How hepatitis C hides in the body
The Hepatitis C (HCV) virus is a sly enemy to have in one's body. Not only does it manage to make itself invisible to the immune system by breaking down communication between the immune cells, it also builds secret virus "factories" that quickly go into mass production.
After an intense hunt, researchers at the Norwegian University of Science and Technology (NTNU) can now describe an important part of the disease's guerrilla tactics: how hepatitis C converts innocent cells into outright virus factories.
Can last a lifetime
According to Marit Anthonsen, a professor at NTNU's Department of Laboratory Medicine, Children' and Women's Health, "the hepatitis C virus is transmitted through blood and infects the cells in the liver, but it's not always easy to detect. Often, you have no symptoms when you get infected, so many people are carrying the virus without being aware of it."
"In most infected individuals, the virus will cause a chronic infection that lasts a lifetime. It may take decades before the infection leads to liver failure or cancer, so a lot of people are unaware that they have the virus in their body. They only notice it when they get seriously ill, which may be too late for the treatments that are available today," Anthonsen says.
Poorly understood for a long time
Until recently, researchers weren't able to keep the hepatitis C virus alive in the laboratory and thus knew very little about the virus's replication strategies in the liver. The discovery of how to grow HCV in liver cells in 2006 was a milestone. Researchers found that the hepatitis C virus actually destroys important proteins in the immune system to promote its own growth. The ability to directly manipulate their host cells is the reason some viruses are very harmful to us.

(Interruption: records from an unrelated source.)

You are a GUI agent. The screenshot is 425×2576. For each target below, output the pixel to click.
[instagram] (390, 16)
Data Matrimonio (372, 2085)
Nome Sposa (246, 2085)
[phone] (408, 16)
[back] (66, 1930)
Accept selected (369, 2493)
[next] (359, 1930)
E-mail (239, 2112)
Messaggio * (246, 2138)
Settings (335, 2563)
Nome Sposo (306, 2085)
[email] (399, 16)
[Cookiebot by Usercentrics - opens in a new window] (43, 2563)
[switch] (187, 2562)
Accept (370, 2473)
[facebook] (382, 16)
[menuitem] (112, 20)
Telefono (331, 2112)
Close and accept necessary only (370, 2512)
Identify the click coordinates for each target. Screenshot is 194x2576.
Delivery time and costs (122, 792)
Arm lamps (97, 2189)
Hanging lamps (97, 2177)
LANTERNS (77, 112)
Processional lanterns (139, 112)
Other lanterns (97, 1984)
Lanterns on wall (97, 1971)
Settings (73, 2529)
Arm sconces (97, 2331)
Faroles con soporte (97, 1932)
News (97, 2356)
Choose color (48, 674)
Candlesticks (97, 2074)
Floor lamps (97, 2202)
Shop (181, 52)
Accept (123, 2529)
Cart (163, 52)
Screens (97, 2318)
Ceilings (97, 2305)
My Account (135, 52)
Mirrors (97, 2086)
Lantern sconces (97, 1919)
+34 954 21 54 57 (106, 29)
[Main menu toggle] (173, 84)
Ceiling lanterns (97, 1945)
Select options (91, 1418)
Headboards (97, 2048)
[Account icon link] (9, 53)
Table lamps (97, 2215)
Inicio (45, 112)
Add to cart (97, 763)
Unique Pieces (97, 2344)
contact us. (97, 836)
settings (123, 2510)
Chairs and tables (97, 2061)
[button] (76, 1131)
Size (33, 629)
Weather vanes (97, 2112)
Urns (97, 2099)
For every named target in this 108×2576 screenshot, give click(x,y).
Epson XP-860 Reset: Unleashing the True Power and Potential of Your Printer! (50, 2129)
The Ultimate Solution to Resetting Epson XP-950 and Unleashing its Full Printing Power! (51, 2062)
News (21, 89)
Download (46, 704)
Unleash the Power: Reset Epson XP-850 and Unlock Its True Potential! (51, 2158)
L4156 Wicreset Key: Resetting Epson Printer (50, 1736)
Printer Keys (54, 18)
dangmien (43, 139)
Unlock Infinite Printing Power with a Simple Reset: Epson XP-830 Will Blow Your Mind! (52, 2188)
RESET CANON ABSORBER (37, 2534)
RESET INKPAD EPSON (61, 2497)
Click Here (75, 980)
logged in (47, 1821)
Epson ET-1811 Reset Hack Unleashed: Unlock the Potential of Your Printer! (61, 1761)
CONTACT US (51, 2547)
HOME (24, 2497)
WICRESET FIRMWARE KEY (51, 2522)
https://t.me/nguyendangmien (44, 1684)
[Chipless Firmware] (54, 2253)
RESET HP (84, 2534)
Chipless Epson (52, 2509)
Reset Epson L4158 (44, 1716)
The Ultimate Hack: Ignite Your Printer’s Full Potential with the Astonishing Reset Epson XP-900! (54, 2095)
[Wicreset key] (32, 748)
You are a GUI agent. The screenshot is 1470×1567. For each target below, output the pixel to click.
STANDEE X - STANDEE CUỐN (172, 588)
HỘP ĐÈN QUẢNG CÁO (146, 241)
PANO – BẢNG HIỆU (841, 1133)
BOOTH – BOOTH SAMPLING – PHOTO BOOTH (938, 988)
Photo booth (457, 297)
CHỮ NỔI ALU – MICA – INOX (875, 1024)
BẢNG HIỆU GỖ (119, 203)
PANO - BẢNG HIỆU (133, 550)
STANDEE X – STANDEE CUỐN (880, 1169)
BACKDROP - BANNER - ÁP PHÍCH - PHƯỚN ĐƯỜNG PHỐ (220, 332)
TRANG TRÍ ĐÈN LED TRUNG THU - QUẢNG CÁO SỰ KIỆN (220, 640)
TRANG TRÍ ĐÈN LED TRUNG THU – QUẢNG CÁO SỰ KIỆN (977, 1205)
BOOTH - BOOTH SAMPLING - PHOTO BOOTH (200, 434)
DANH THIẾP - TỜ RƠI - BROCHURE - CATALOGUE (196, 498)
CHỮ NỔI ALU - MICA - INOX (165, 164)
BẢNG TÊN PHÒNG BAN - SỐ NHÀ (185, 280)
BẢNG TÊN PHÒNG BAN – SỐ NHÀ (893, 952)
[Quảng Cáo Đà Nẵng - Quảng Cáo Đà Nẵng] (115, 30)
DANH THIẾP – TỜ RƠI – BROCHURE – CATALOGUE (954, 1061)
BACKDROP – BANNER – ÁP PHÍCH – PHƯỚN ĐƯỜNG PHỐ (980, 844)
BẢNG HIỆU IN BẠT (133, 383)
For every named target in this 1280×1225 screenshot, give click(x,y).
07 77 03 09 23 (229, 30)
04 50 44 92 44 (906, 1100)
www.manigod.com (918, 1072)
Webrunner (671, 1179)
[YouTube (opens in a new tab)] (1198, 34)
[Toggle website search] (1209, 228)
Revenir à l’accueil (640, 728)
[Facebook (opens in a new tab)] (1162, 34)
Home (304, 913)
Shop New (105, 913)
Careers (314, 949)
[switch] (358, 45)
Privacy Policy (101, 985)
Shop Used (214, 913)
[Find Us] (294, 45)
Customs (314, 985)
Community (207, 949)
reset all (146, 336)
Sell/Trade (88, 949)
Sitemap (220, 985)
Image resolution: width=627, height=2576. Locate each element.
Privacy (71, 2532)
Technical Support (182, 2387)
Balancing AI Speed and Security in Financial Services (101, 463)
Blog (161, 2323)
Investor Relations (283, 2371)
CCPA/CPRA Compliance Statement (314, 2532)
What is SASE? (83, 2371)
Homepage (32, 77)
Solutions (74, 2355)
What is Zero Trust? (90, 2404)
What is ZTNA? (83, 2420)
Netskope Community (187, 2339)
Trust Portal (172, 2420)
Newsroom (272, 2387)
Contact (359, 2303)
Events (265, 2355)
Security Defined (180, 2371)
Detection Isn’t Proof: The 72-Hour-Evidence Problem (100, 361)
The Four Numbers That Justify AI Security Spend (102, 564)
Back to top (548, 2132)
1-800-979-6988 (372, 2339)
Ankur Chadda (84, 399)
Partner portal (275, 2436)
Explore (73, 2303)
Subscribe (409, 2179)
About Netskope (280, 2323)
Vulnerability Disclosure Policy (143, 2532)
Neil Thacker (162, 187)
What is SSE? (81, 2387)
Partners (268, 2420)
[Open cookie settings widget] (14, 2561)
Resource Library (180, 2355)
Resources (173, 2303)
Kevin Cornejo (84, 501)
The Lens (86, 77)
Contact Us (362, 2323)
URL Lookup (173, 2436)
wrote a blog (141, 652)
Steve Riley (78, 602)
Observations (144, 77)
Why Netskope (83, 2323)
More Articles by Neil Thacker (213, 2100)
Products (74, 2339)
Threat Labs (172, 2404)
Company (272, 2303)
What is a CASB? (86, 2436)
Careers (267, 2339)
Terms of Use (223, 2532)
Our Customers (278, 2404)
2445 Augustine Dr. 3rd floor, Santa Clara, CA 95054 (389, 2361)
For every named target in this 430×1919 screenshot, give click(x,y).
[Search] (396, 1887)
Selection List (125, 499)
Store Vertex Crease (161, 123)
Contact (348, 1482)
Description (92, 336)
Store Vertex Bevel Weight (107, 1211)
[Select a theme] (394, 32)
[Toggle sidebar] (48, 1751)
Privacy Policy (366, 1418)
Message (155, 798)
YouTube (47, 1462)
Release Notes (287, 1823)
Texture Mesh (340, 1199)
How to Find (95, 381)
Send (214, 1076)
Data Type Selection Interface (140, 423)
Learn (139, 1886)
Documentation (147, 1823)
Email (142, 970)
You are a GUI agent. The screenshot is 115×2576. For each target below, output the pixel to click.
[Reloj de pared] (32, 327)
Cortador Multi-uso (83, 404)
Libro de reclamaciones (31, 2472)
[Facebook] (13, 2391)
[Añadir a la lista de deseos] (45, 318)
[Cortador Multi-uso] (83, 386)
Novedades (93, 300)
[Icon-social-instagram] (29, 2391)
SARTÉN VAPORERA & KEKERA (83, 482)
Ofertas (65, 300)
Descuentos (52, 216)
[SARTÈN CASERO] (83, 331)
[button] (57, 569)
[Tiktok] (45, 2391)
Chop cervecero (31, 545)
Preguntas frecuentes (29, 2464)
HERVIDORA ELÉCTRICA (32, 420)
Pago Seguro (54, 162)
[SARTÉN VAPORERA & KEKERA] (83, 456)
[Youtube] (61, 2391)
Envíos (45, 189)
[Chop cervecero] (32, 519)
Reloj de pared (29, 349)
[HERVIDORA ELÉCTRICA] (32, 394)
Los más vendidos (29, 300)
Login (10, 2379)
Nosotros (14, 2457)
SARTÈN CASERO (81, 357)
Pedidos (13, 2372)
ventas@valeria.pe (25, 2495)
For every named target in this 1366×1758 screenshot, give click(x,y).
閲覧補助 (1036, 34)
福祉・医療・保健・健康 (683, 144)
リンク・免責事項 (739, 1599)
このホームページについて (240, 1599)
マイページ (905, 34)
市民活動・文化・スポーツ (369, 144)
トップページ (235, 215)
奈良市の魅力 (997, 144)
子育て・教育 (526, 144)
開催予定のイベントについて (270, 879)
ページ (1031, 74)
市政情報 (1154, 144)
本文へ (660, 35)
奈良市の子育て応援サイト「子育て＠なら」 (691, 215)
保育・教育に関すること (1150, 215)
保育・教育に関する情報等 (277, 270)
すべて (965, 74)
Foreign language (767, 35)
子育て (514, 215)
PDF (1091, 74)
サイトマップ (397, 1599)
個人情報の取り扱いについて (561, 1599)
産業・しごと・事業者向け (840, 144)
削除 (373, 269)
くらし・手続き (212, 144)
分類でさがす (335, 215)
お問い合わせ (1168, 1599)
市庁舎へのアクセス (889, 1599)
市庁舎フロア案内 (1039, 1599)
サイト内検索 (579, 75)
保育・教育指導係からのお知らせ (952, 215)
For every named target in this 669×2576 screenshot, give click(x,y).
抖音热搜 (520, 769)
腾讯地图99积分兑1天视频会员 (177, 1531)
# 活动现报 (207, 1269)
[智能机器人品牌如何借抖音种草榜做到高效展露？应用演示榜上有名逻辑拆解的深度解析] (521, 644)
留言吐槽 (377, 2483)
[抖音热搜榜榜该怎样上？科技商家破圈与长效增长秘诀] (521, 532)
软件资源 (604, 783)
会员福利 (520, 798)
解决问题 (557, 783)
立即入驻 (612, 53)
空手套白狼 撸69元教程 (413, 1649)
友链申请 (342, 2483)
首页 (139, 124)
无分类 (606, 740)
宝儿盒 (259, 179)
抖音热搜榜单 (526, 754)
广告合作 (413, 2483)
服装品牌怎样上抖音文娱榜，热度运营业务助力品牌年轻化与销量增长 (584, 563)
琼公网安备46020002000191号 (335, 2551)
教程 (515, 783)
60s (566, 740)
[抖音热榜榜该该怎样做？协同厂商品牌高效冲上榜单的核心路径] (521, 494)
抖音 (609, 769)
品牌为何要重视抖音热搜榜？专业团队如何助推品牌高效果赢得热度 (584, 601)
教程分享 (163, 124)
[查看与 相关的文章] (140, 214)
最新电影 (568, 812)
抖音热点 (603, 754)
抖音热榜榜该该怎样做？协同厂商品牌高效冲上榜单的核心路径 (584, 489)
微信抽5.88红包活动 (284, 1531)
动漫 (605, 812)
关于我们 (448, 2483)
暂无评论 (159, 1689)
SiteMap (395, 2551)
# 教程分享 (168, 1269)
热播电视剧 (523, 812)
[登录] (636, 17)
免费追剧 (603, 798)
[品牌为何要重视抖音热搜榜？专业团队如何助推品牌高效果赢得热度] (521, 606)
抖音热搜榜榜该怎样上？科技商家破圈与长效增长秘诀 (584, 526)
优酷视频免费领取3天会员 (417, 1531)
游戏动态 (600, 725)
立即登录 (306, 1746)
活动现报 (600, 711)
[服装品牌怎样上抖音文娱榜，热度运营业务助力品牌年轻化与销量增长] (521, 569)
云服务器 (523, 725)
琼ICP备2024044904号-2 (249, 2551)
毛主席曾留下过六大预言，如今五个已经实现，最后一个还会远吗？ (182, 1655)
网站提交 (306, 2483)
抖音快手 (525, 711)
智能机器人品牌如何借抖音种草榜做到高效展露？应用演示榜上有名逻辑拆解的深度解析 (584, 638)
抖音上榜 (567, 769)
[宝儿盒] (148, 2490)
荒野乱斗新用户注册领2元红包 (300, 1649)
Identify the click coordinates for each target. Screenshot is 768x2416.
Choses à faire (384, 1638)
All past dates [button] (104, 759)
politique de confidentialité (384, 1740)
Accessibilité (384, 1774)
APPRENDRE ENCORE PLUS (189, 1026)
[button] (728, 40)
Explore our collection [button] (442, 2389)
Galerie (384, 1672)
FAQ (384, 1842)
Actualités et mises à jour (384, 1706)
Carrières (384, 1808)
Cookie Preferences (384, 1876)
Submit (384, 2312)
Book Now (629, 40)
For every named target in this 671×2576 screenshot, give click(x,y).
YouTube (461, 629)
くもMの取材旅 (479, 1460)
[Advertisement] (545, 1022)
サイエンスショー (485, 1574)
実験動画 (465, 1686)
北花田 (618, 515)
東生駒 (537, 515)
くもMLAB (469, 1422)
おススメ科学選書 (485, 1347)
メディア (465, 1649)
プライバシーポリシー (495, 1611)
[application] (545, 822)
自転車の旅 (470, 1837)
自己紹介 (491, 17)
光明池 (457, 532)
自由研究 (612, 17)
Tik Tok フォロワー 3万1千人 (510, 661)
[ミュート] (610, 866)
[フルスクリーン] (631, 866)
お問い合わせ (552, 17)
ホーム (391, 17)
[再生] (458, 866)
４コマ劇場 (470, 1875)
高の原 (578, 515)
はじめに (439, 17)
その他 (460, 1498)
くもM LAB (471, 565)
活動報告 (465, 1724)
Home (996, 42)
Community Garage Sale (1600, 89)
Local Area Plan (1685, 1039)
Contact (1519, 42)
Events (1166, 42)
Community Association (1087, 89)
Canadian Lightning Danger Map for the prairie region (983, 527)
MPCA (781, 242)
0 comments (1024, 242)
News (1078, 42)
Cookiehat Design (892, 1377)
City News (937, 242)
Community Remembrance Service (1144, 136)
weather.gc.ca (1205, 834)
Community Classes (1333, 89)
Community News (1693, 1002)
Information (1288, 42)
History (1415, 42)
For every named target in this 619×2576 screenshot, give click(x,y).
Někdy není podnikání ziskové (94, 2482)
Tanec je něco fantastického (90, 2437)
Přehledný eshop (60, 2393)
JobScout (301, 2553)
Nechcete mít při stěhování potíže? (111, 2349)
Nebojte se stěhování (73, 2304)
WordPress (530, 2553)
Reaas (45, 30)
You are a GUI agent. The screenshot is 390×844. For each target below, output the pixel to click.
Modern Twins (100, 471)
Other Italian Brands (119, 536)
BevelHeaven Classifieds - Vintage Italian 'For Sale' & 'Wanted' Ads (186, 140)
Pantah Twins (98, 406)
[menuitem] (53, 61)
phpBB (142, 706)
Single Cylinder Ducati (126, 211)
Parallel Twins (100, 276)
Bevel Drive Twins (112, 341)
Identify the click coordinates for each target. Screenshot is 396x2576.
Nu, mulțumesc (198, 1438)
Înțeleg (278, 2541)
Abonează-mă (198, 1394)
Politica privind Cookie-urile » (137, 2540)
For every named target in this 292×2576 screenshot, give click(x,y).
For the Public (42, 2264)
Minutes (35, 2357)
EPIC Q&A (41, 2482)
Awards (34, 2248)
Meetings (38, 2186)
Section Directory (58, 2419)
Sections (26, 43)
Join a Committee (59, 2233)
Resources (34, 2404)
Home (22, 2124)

Our cells have a complex inner structure that is divided into different areas, with different "sacs" that are formed from fatty membranes. It has long been known that viruses having the same genetic material as HCV (positively polarized single-stranded RNA) cause major changes in these membrane sacs.
As part of her PhD project in Anthonsen's research group, Marianne Doré Hansen observed that liver cells infected with HCV had altered membrane sacs. The research group wanted to find the tools that the hepatitis C virus uses to create these changes.
The researchers became interested in the protein IRGM, which has been shown to produce membrane changes, similar to what they were observing, for the tuberculosis bacterium Mycobacterium tuberculosis, the measles virus and HIV.
To study whether the IRGM protein caused the changes, they employed the CRISPR-Cas system, a technique that is being used more and more often for regulating cells, in this case to turn off the IRGM protein in the liver cells.
What happens if we turn off this protein?
When the IRGM is removed from the liver cells, the virus is unable to grow. The reason for this is that the hepatitis C virus utilizes some of the cells, called the Golgi apparatus, where the protein IRGM has an important function. The Golgi apparatus is a kind of transport centre – akin to a post office – in the cells. It packs proteins into small sacs (vesicles) and sends them where they need to go within the cell, or out to other cells.
The hepatitis C virus utilizes this to build its virus factories by taking over the post office and redirecting these vesicles with the necessary building blocks to the site where the factories are being built. These vesicles are rich in lipids that the virus is entirely dependent on to anchor its factory construction.
When this protein is removed, the virus is no longer able to infiltrate the Golgi apparatus and thus it can't build up its secret network of virus factories.
A "forgotten crisis"
An alarming increase in newly HCV-infected persons is occurring worldwide. Doctors Without Borders has described hepatitis C as a forgotten crisis. In Pakistan alone, 657 people become infected every day.
The Norwegian Directorate of Health estimates that three per cent of the world's population, or about 185 million people, are infected with HCV.
In Norway, 20,000-30,000 people carry the virus. Hepatitis C is transmitted via the blood. Infection is spread primarily through unclean syringes, non-sterilized medical devices, or unsafe blood transfusions. HVC can also be passed on from mother to child, and through bodily fluids.
Medicines more costly than diamonds
As of today, no vaccine exists for the hepatitis C virus. The medicines that are on the market are expensive and not 100 per cent effective for all types of hepatitis C. Gram for gram, medications that cure hepatitis C infections are more expensive than diamonds.
Researchers hope that their discovery may in the long run lead to developing new, cheaper medicines that will enable all people infected with HCV to be treated.
It is also critical to increase our understanding of the strategies viruses use to outwit us. The knowledge gained from this study may also help in learning about other viruses that infect the liver.
The discovery may offer important clues for understanding how cancer develops in the liver and intestines. The protein IRGM influences several inflammatory processes associated with cancer outside the liver. Bacteria and viruses affect how diseases develop in the intestines as well.